Burak Kocak, Tugba Akinci D'Antonoli, Nathaniel Mercaldo, Angel Alberich-Bayarri, Bettina Baessler, Ilaria Ambrosini, Anna E Andreychenko, Spyridon Bakas, Regina G H Beets-Tan, Keno Bressem, Irene Buvat, Roberto Cannella, Luca Alessandro Cappellini, Armando Ugo Cavallo, Leonid L Chepelev, Linda Chi Hang Chu, Aydin Demircioglu, Nandita M deSouza, Matthias Dietzel, Salvatore Claudio Fanni, Andrey Fedorov, Laure S Fournier, Valentina Giannini, Rossano Girometti, Kevin B W Groot Lipman, Georgios Kalarakis, Brendan S Kelly, Michail E Klontzas, Dow-Mu Koh, Elmar Kotter, Ho Yun Lee, Mario Maas, Luis Marti-Bonmati, Henning Müller, Nancy Obuchowski, Fanny Orlhac, Nikolaos Papanikolaou, Ekaterina Petrash, Elisabeth Pfaehler, Daniel Pinto Dos Santos, Andrea Ponsiglione, Sebastià Sabater, Francesco Sardanelli, Philipp Seeböck, Nanna M Sijtsema, Arnaldo Stanzione, Alberto Traverso, Lorenzo Ugga, Martin Vallières, Lisanne V van Dijk, Joost J M van Griethuysen, Robbert W van Hamersvelt, Peter van Ooijen, Federica Vernuccio, Alan Wang, Stuart Williams, Jan Witowski, Zhongyi Zhang, Alex Zwanenburg, Renato Cuocolo
Insights Imaging . 2024 Jan 17;15(1):8. doi: 10.1186/s13244-023-01572-w.
Purpose: To propose a new quality scoring tool, METhodological RadiomICs Score (METRICS), to assess and improve research quality of radiomics studies.

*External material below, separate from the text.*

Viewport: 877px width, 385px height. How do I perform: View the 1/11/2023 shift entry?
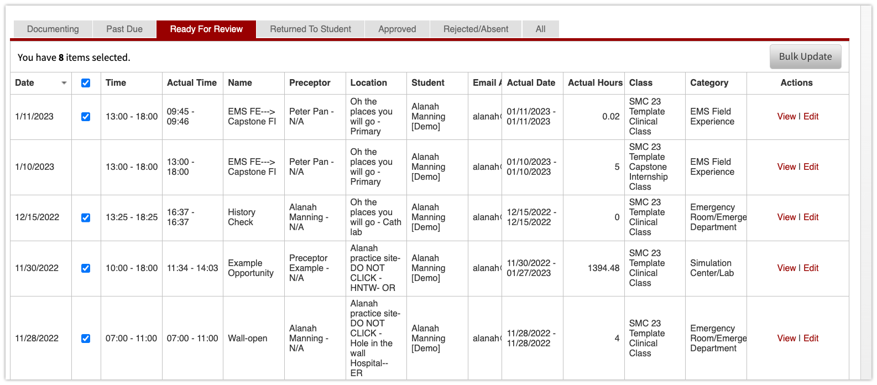(x=786, y=117)
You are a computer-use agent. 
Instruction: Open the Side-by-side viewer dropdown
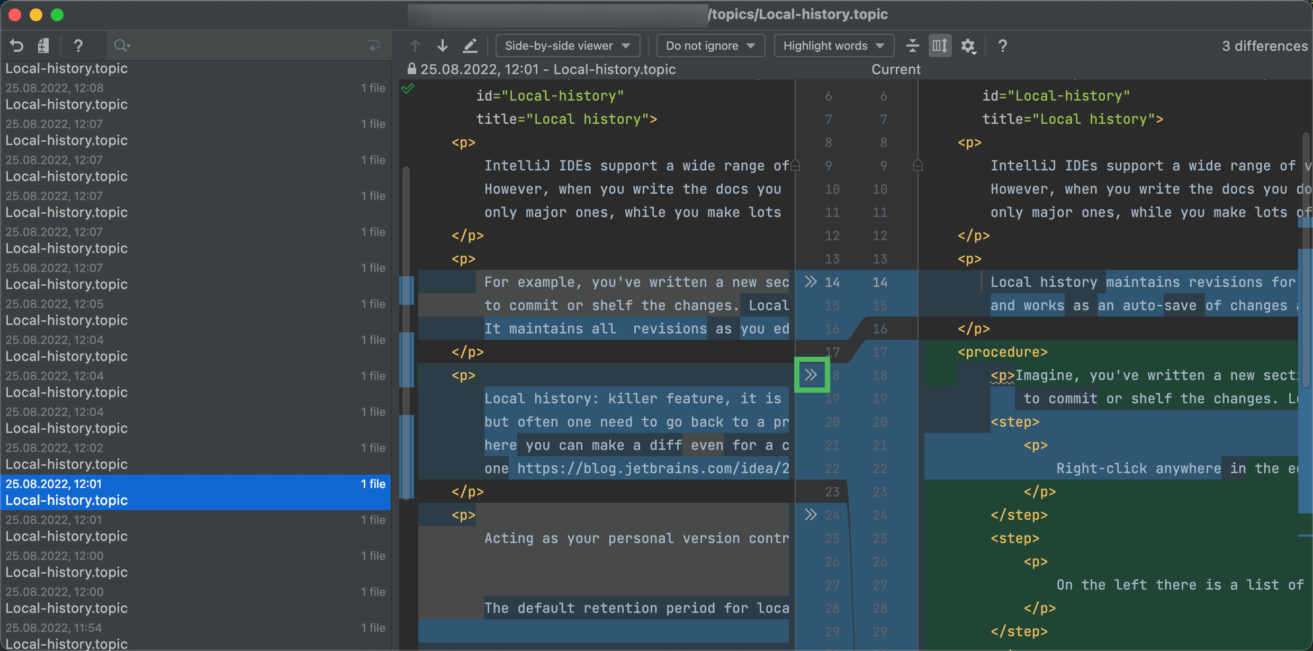tap(567, 46)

Methods: We conducted an online modified Delphi study with a group of international experts. It was performed in three consecutive stages: Stage#1, item preparation; Stage#2, panel discussion among EuSoMII Auditing Group members to identify the items to be voted; and Stage#3, four rounds of the modified Delphi exercise by panelists to determine the items eligible for the METRICS and their weights. The consensus threshold was 75%. Based on the median ranks derived from expert panel opinion and their rank-sum based conversion to importance scores, the category and item weights were calculated.

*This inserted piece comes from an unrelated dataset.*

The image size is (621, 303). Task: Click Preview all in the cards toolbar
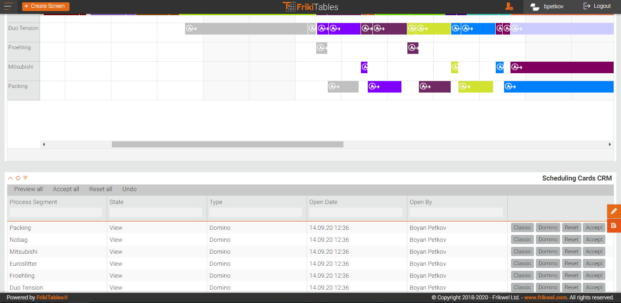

Result: In total, 59 panelists from 19 countries participated in selection and ranking of the items and categories. Final METRICS tool included 30 items within 9 categories. According to their weights, the categories were in descending order of importance: study design, imaging data, image processing and feature extraction, metrics and comparison, testing, feature processing, preparation for modeling, segmentation, and open science. A web application and a repository were developed to streamline the calculation of the METRICS score and to collect feedback from the radiomics community.
Conclusion: In this work, we developed a scoring tool for assessing the methodological quality of the radiomics research, with a large international panel and a modified Delphi protocol. With its conditional format to cover methodological variations, it provides a well-constructed framework for the key methodological concepts to assess the quality of radiomic research papers.
Critical relevance statement: A quality assessment tool, METhodological RadiomICs Score (METRICS), is made available by a large group of international domain experts, with transparent methodology, aiming at evaluating and improving research quality in radiomics and machine learning.